Leave out every picture, and restate word for word only the lines from the one containing "Screen dimensions: 1106x574" through the end of the material.
*** Opening of GIVEN ENTRIES ***
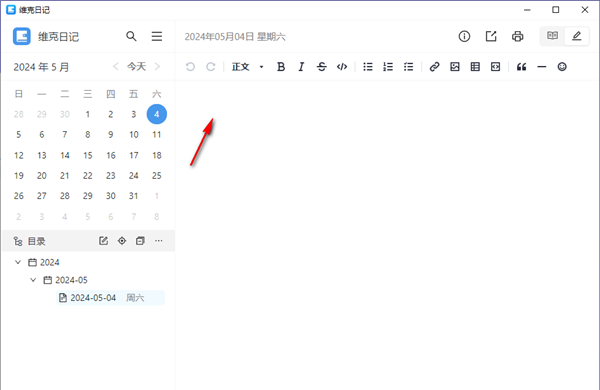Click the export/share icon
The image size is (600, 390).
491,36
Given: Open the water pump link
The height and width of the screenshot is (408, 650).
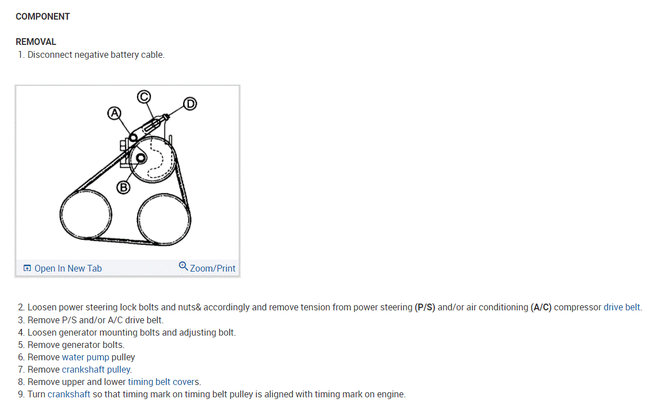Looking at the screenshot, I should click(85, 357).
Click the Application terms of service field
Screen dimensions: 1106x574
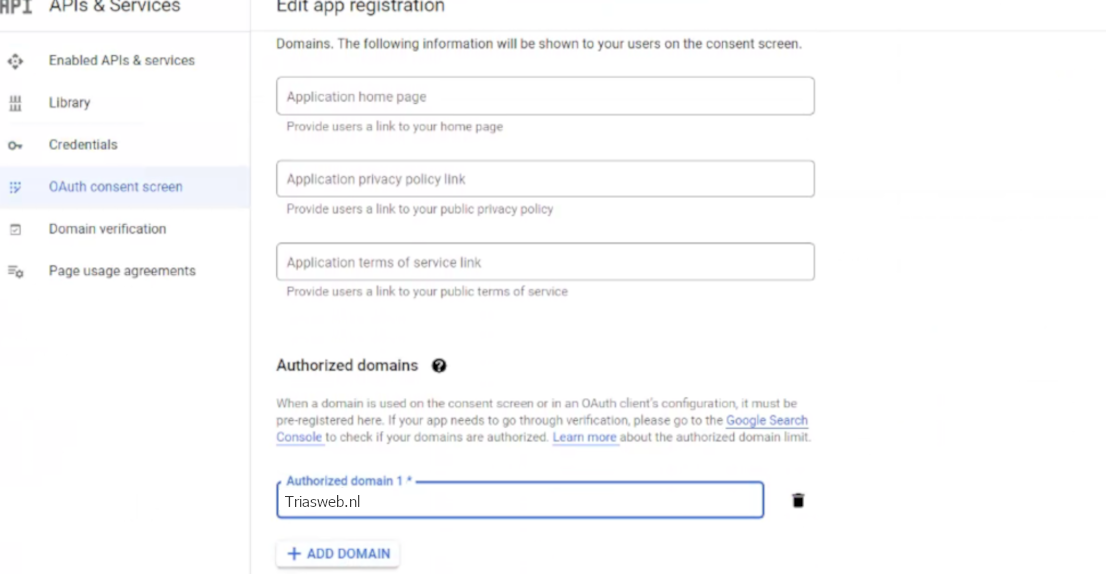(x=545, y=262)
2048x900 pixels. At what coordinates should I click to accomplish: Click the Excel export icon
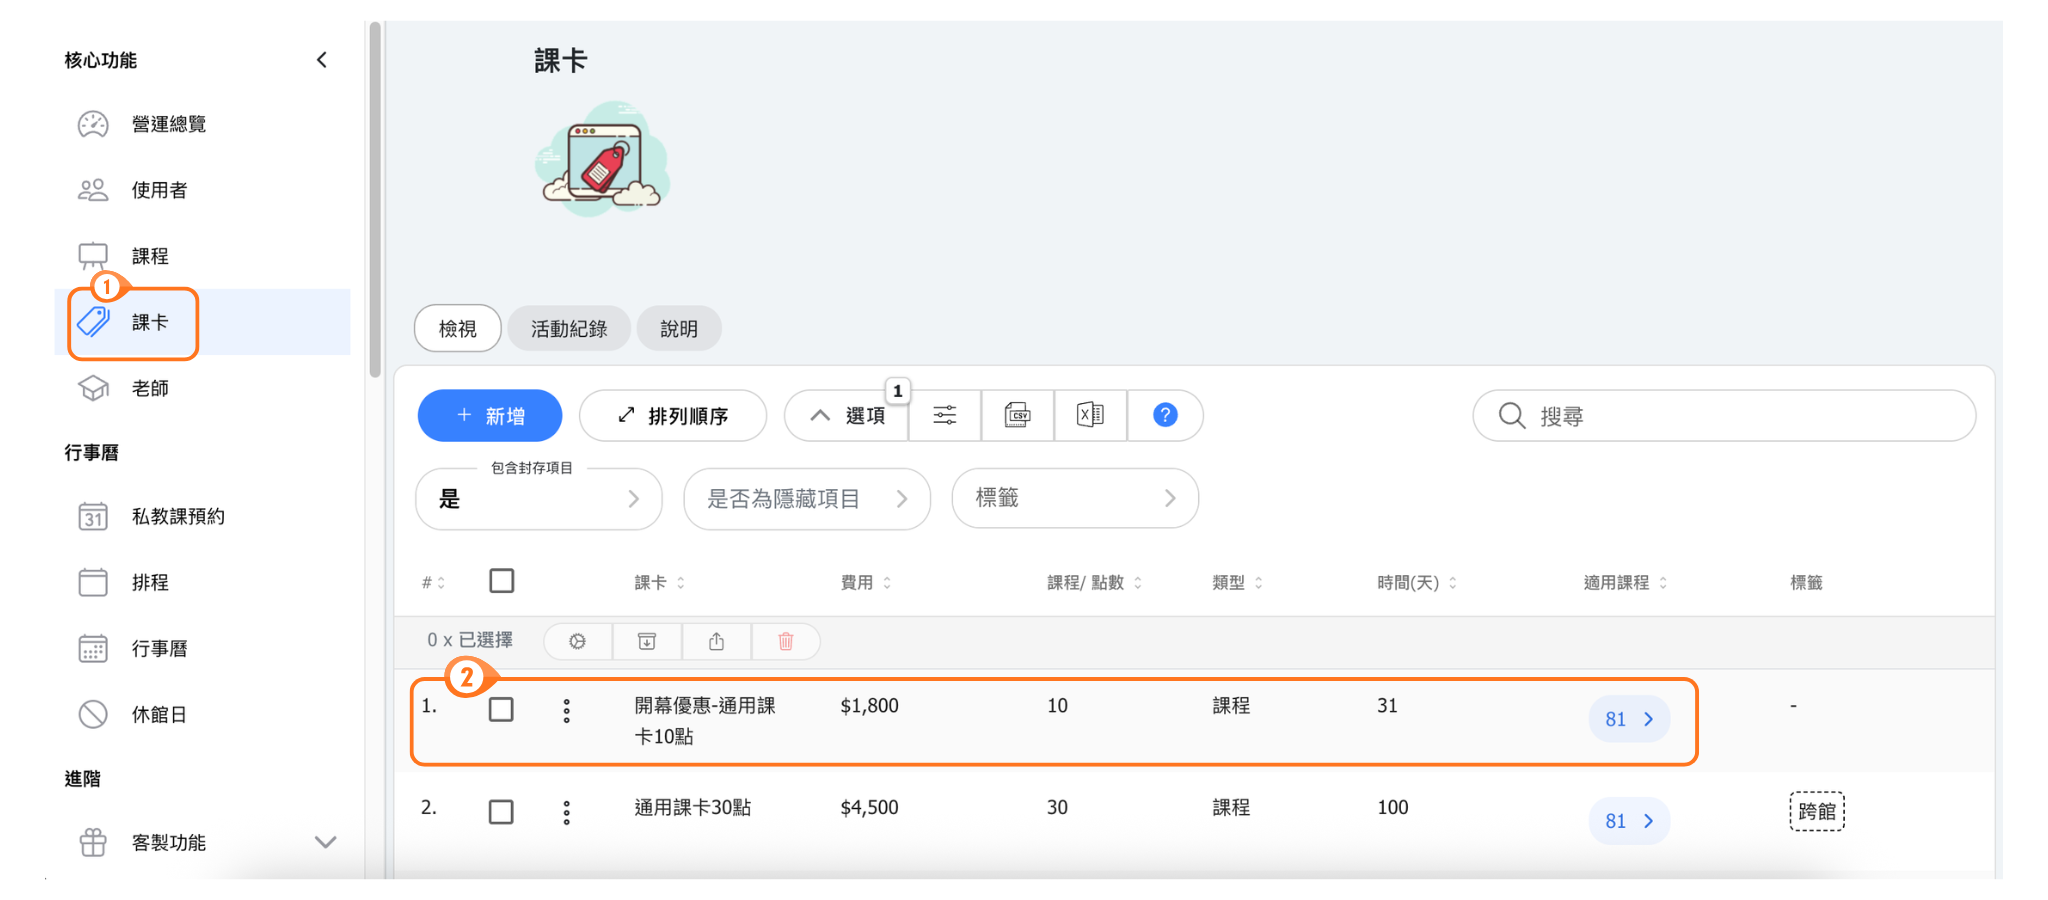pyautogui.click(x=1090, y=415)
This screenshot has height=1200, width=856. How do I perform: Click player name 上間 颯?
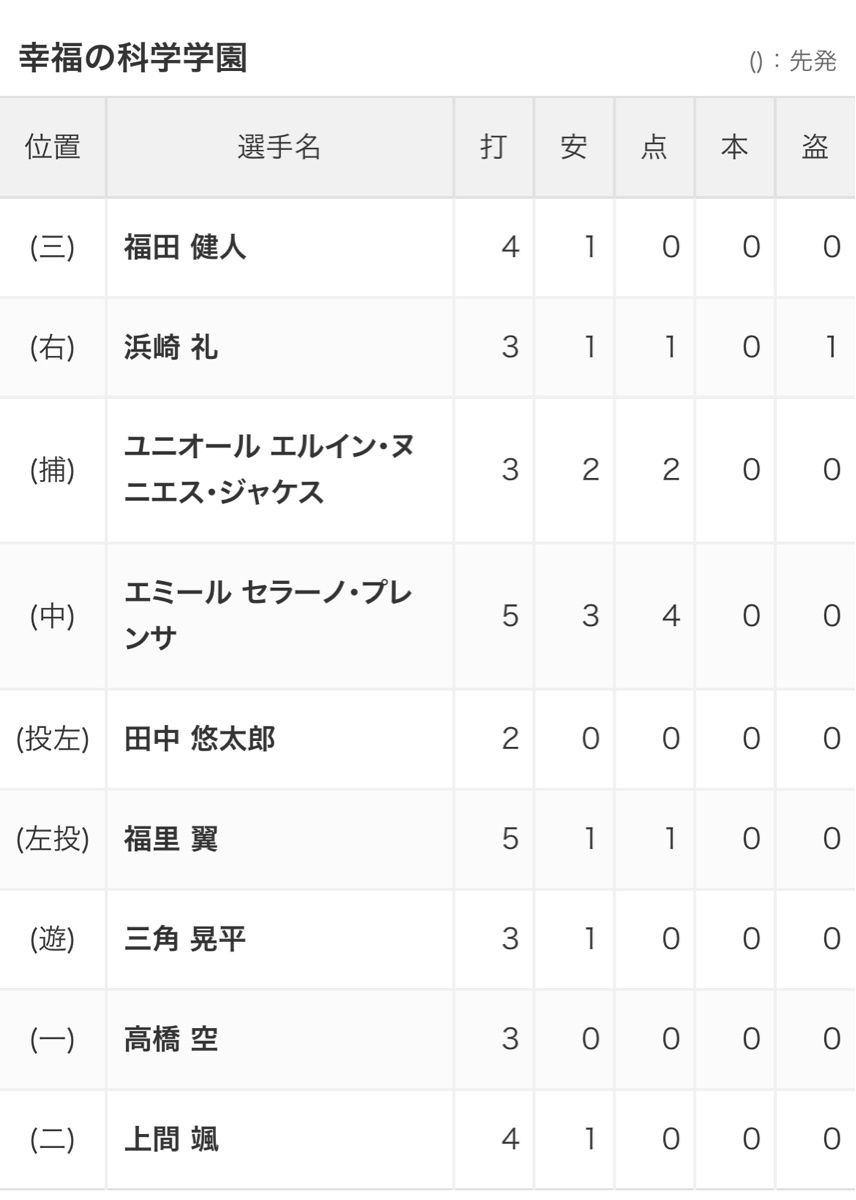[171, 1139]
*** Close of GIVEN ENTRIES ***
RESPONSE AREA.
Screen dimensions: 1106x574
(x=545, y=262)
2048x900 pixels. At what coordinates should I click to accomplish: Click the Excel export icon
pyautogui.click(x=1090, y=415)
This screenshot has height=1200, width=856. How do I perform: Click player name 上間 颯?
[171, 1139]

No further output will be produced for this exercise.